Looking at CPAN I found http://search.cpan.org/dist/Encode-ZapCP1252/
which looks like a good home for this. The current version of
Encode-ZapCP1252 only translate to ASCII approximations. David, would
you consider extending this module with the function above for
supporting Chris's use case?

Regards,
Gisle

Re: HTML::Entities and WinLatin1 NCRs [PATCH]

am 07.03.2006 16:31:39 von ChrisD

Gisle Aas wrote:

> To me it feels wrong to add such a kludge to HTML::Entities. It just
> seems to be the wrong level to do such manipulations. I would suggest
> that you just post-process the string that decode_entities() returns
> to fixup the Windows mess using tr///; example:
>
> sub cp1252_fixup {
> # replaces the additional WinLatin-1 chars in the 0x80 - 0x9F range
> # with the corresponding Unicode character
> my $str = shift;
> $str =~ tr/\x80-\x9f/\x{20AC}\x{FFFD}\x{201A}\x{192}\x{201E}\x{2026} \x{2020}\x{2021}\x{2C6}\x{2030}\x{160}\x{2039}\x{152}\x{FFFD }\x{17D}\x{FFFD}\x{FFFD}\x{2018}\x{2019}\x{201C}\x{201D}\x{2 022}\x{2013}\x{2014}\x{2DC}\x{2122}\x{161}\x{203A}\x{153}\x{ FFFD}\x{17E}\x{178}/;
> $str;
> }

Thanks for the response! I agree that my quick hack isn't entirely
the right way to go, and I thought about a tr/// solution as well,
which may be the most appropriate.
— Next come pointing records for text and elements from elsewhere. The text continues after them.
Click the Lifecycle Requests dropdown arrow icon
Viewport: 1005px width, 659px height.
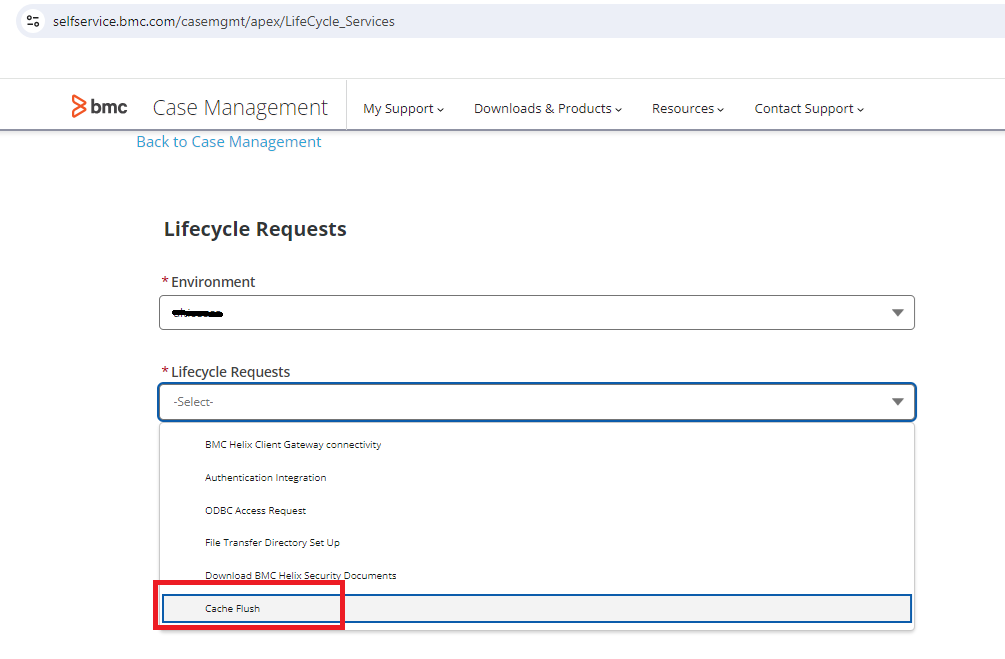(897, 402)
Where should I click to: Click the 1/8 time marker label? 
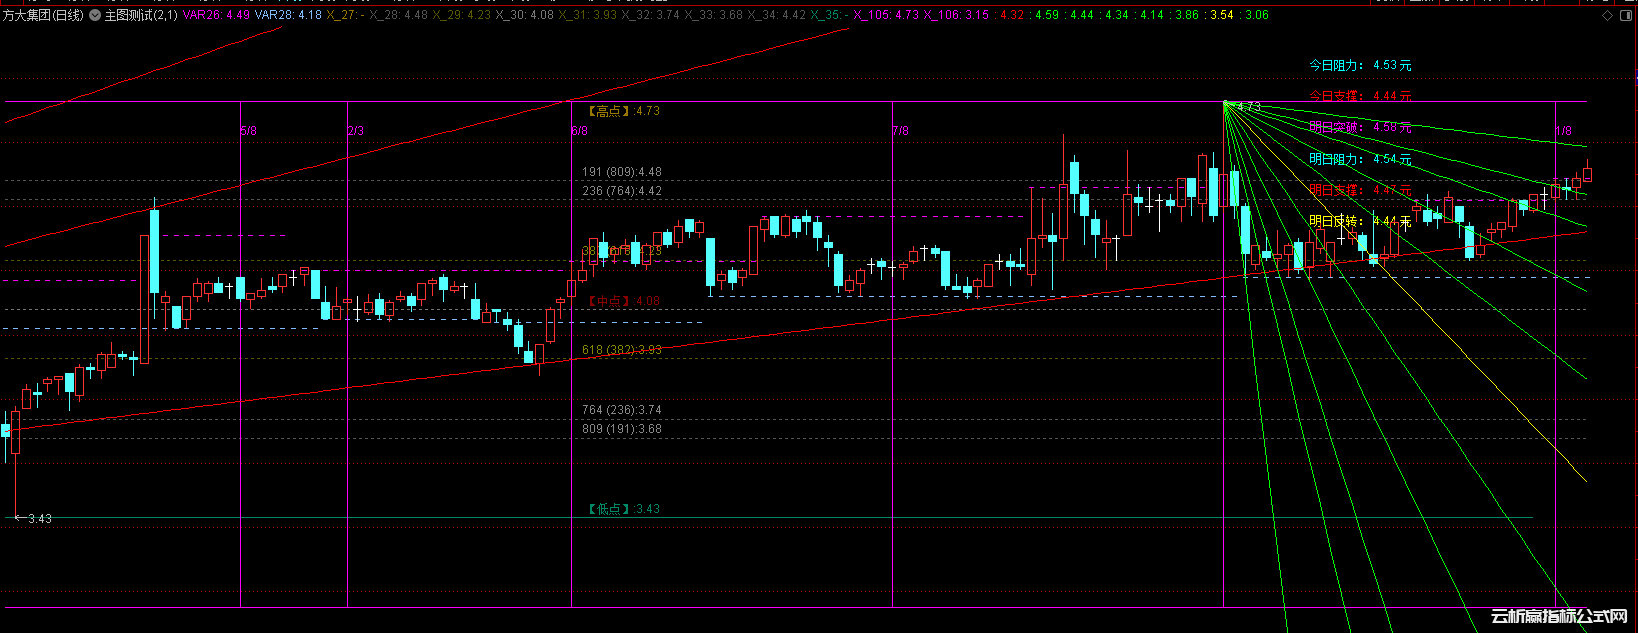point(1564,131)

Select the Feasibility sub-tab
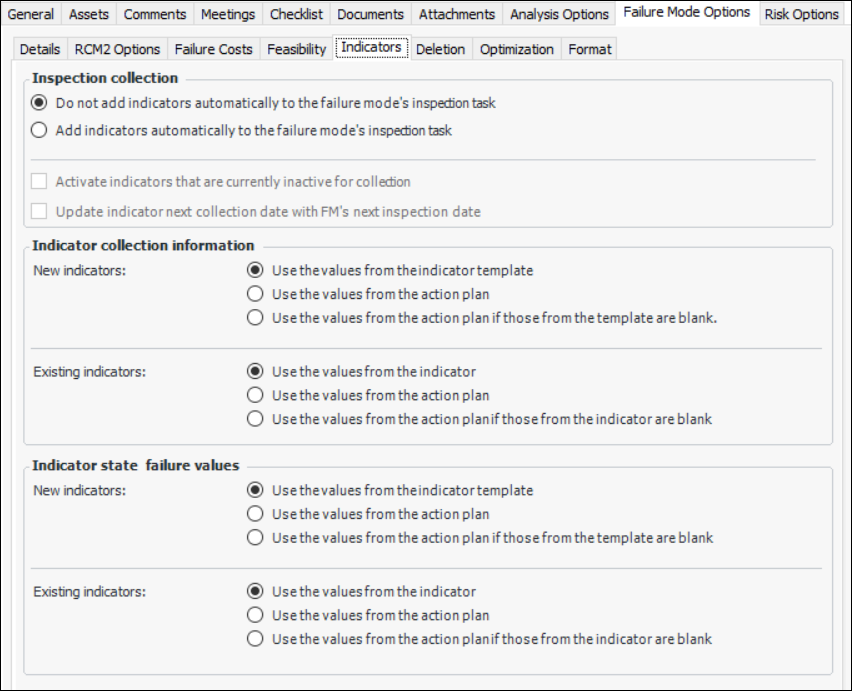[296, 49]
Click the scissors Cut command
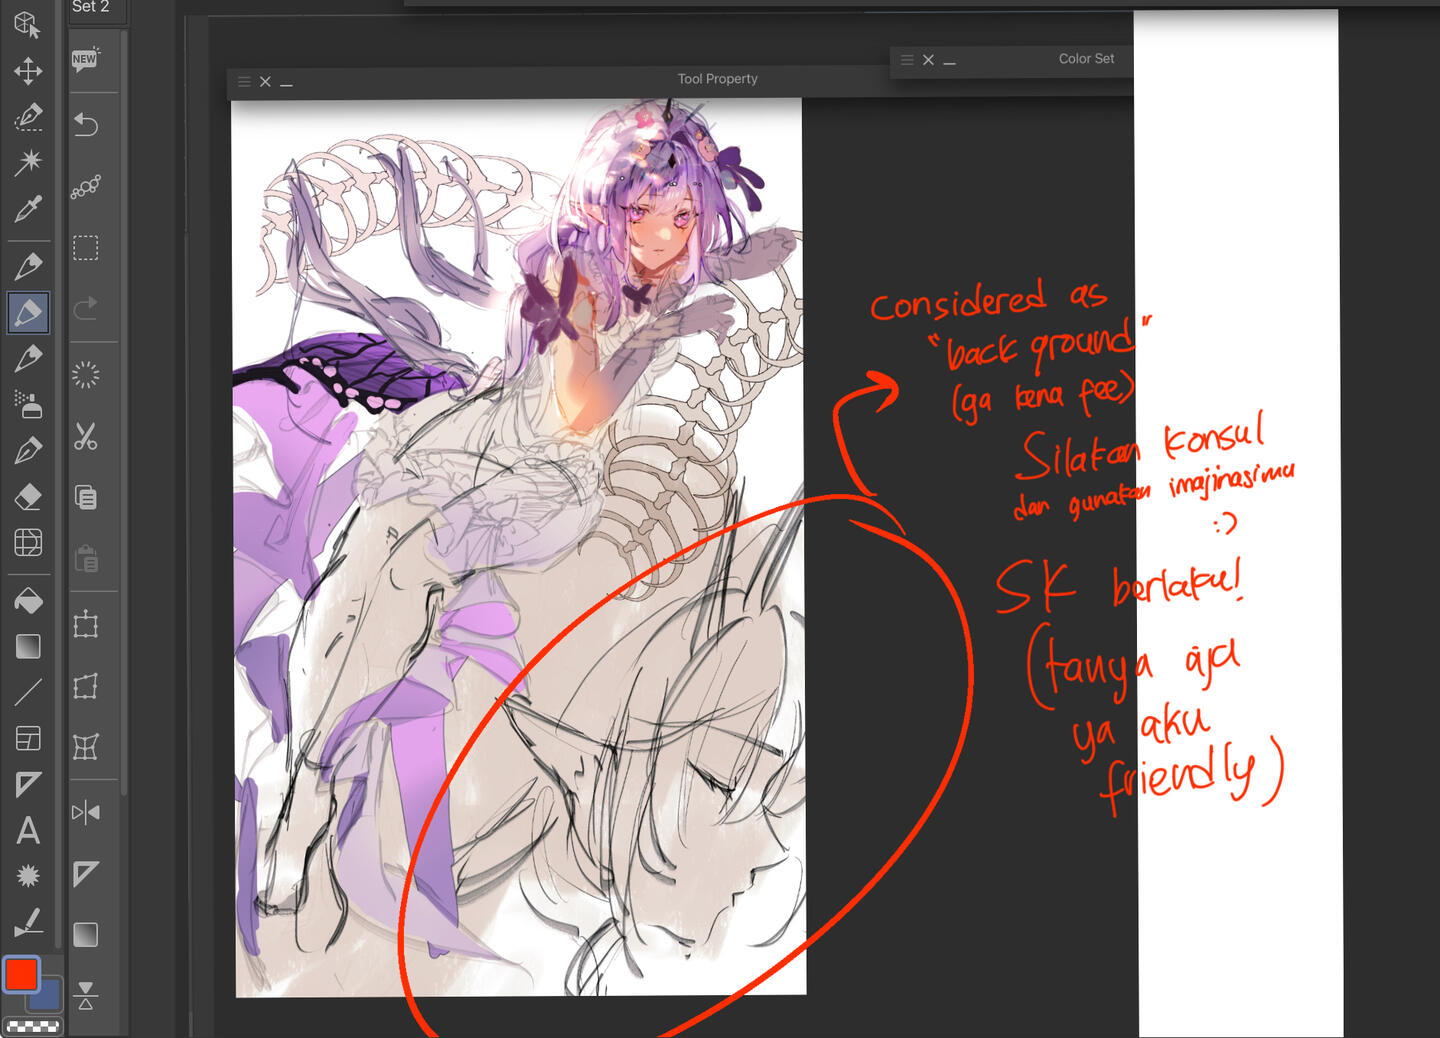The image size is (1440, 1038). coord(86,437)
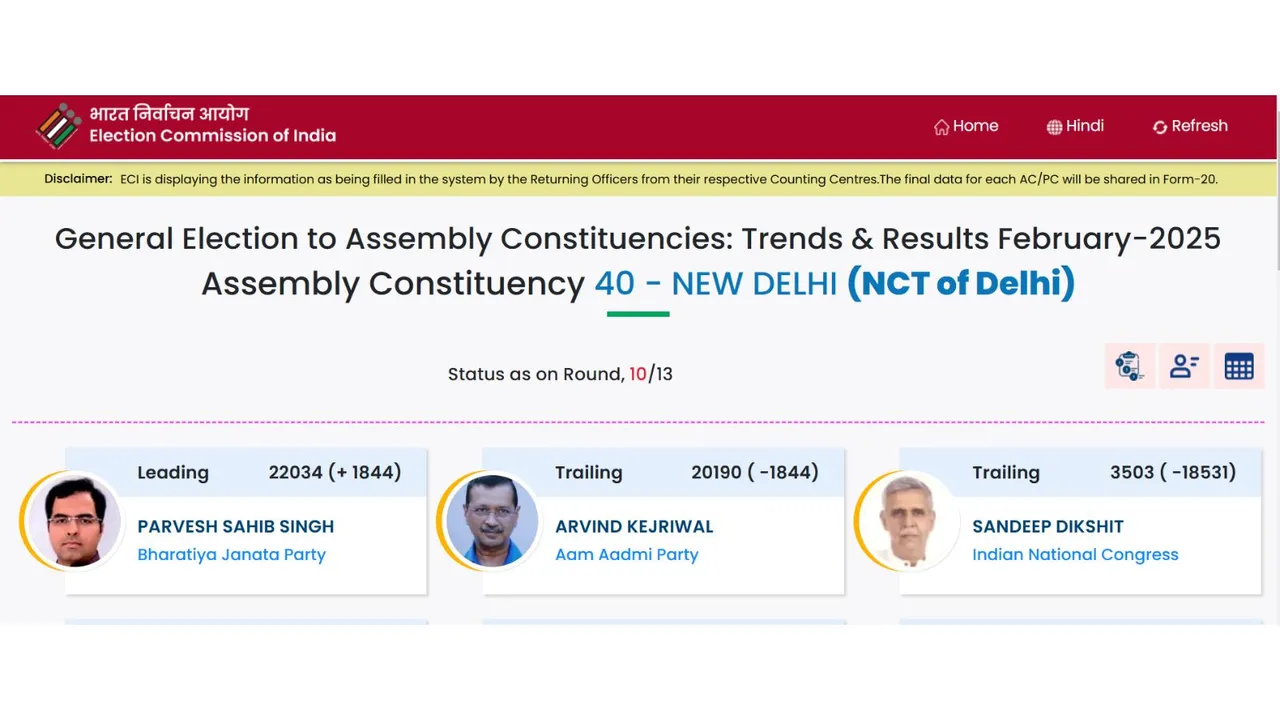Select the ARVIND KEJRIWAL candidate name
Image resolution: width=1280 pixels, height=720 pixels.
[x=634, y=526]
I'll likely adopt whatever is
proposed as the best solution.

In the meantime, I went with a native HTML::Entities "fix" myself
primarily because I concluded that all modern browsers seem to do
this particular NCR conversion on the fly, so it seemed somewhat
logical for HTML::Entities to mirror that "canonical" behaviour.
It also happens to save a pass over the data, which is a minor
consideration, really, unless one happens to be dealing with
enormously long strings.

What I began to imagine as a more elegant solution was an
option for HTML::Entities that would affect all users
of the internal decode_entities() routine, including HTML::Parser
and so forth. Something perhaps like:

$p = HTML::Parser->new(fixup_cp1252 => 1);
$p->parse("— —");

decode_entities({fixup_cp1252 => 1}, "— —");

or maybe something involving a stateful option set on the
HTML::Entities class as a whole. Anyway, do as you see best;
thanks again for the great work!

Chris.

--
GPG Key ID: 366A375B
GPG Key Fingerprint: 485E 5041 17E1 E2BB C263 E4DE C8E3 FA36 366A 375B

Re: HTML::Entities and WinLatin1 NCRs [PATCH]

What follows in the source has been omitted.